# Rotala Macrandra Care



## Watercrayfish (Apr 21, 2016)

Need advice.

My one week rotala macrandra is lossing all the old leaves, is it normal.
Do they require less light, currently its right under the 30W LED flood light.










Tank Specification:
10 Gallon
8 Hours Lighting, One LED flood light and 6500K CFL
DIY CO2
Dirted and capped with Eco-complete
PPS Pro fertz
Temperature: 82-84F 
Fish: Gupy,Danios,Neon


One of the floating tip which I planted in a 5 Gallon non CO2, eco-complete, one 6500k CFL seems doing way better than these big stems.


----------



## Opare (Sep 9, 2015)

I would think it is transitioning to new parameters. If it is still not looking good in a month+, I would then be concerned. Snip the old ratty bottoms and plants the new tops once you get enough new growth.
The floating tip is probably doing better because it is new growth, and doesn't need to shed all the old growth like these stems.

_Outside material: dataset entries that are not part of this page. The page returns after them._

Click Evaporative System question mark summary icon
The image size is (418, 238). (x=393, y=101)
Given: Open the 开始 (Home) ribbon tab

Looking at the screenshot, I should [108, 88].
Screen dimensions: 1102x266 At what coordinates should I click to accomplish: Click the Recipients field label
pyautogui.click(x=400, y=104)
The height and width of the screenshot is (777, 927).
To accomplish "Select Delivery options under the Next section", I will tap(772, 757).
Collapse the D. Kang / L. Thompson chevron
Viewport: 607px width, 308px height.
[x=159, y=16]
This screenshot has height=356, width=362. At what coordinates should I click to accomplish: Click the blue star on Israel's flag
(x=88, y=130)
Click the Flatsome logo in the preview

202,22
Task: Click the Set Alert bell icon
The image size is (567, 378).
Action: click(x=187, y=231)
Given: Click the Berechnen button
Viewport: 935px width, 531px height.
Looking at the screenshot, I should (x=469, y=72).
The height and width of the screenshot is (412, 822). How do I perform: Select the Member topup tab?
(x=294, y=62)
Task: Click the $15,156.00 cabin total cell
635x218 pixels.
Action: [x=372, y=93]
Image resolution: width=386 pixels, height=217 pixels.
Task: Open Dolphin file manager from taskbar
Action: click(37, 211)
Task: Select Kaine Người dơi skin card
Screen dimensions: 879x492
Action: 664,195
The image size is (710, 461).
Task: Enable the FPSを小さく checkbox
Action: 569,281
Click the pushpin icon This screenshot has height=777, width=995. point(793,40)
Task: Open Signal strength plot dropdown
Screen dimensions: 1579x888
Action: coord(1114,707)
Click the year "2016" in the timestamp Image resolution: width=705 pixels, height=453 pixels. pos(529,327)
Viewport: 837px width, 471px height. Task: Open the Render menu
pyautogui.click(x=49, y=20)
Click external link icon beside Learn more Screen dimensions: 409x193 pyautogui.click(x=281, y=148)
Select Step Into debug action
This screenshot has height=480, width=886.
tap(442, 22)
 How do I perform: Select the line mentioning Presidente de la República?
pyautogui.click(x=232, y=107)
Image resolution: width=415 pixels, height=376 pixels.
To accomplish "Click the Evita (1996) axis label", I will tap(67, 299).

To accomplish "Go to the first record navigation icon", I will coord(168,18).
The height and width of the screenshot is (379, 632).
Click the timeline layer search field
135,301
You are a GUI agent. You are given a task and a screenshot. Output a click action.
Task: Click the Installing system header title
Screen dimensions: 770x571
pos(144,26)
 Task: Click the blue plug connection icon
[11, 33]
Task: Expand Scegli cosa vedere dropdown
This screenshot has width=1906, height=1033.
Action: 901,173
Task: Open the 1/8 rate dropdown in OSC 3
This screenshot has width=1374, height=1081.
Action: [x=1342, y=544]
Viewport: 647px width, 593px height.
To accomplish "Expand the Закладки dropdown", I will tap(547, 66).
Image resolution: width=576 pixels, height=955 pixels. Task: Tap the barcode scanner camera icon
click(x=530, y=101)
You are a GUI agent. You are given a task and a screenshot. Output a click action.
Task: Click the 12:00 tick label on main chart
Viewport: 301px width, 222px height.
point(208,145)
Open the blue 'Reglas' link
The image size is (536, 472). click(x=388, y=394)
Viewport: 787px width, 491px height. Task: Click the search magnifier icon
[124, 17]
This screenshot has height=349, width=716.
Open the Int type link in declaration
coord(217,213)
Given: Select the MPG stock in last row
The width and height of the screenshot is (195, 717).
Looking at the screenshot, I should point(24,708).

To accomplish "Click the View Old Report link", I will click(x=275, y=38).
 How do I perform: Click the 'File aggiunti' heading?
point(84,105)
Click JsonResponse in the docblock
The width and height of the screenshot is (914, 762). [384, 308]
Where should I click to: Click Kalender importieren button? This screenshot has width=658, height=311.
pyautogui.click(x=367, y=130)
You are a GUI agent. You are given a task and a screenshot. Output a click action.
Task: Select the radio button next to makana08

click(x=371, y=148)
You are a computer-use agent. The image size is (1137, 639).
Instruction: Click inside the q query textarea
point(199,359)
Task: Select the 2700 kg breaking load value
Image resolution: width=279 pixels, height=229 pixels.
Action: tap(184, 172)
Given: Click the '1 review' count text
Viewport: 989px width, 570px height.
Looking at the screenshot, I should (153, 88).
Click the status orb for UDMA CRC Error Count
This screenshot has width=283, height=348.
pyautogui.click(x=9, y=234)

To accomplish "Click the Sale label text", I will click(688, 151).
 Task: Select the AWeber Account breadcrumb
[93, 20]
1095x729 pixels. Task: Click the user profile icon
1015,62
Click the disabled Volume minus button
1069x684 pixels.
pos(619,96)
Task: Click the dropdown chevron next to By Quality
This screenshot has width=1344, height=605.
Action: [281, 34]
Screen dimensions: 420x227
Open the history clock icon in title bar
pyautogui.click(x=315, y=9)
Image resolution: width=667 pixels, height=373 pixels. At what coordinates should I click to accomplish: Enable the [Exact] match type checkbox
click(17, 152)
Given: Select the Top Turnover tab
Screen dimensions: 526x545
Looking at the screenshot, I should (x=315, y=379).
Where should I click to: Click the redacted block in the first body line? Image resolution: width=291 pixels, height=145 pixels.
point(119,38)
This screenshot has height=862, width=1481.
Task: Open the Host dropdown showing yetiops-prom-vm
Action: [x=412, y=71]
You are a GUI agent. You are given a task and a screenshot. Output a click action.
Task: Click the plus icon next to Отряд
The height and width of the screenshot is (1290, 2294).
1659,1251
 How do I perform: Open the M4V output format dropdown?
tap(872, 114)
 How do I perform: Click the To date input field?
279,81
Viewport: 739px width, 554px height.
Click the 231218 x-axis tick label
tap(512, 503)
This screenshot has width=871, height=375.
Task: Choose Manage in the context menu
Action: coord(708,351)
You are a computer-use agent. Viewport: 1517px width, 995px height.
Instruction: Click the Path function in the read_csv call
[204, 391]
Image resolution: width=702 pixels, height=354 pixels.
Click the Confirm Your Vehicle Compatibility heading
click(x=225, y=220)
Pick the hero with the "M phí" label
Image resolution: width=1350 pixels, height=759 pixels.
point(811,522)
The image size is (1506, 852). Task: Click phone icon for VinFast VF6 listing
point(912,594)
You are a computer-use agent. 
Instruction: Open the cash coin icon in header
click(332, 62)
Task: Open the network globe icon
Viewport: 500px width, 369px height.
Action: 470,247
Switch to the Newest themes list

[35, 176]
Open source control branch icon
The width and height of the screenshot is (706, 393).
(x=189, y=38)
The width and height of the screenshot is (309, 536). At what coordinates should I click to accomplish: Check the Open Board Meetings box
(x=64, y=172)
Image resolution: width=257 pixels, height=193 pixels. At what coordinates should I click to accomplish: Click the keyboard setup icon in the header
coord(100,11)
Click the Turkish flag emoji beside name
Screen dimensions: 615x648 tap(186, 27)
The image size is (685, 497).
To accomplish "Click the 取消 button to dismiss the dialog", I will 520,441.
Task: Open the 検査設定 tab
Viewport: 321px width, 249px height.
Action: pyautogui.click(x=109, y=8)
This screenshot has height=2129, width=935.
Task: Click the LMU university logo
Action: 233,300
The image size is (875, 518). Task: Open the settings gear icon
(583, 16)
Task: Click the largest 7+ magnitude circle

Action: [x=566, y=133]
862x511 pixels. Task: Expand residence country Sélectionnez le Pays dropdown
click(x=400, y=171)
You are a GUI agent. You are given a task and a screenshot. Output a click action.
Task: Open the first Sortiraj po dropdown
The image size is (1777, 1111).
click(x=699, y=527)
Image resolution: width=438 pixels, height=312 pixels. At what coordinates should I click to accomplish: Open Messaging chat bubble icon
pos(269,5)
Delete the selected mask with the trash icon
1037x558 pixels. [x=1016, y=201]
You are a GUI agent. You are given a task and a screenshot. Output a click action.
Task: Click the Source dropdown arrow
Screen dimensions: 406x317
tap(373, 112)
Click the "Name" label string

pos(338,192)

Sent from my iPhone using Tapatalk


----------



## OVT (Nov 29, 2011)

It is normal.
R. macranda is one of the most difficult plants to grow in the hobby.

You have already figured this: let several younger stems float in the tank. Once they start branching and developing new roots, plant them.

In my personal experience, this plant requires way more light then is reasonable for average tanks. Increasing the light in turn necessitates increasing co2 and other ferts. Enjoy the ride.


----------



## dukydaf (Dec 27, 2004)

I agree with the changing of parameters... plants behave differently when just introduced. Are the other plants ok ? Do they have any problems ?

PPS Pro is meant to start lean and adjust individual nutrient dosing until your plants show no problems and there is little to no excess of any nutrient. Maybe you are running lean on some nutrient ? P ?

Also provide good water flow around the plant. This plant seems like one which really likes the flow/CO2


----------



## Watercrayfish (Apr 21, 2016)

Thank you all. 

Its the transitioning, I pulled out one stem to replant it somewhat away from the light source. There is heavy root growth. Also trimmed one of the plant and replanted the new part, I know I should have left it alone.

I am still confused on the lighting requirement for this plant. I read high light is not good.


----------



## OVT (Nov 29, 2011)

Hight light is not good for what?


----------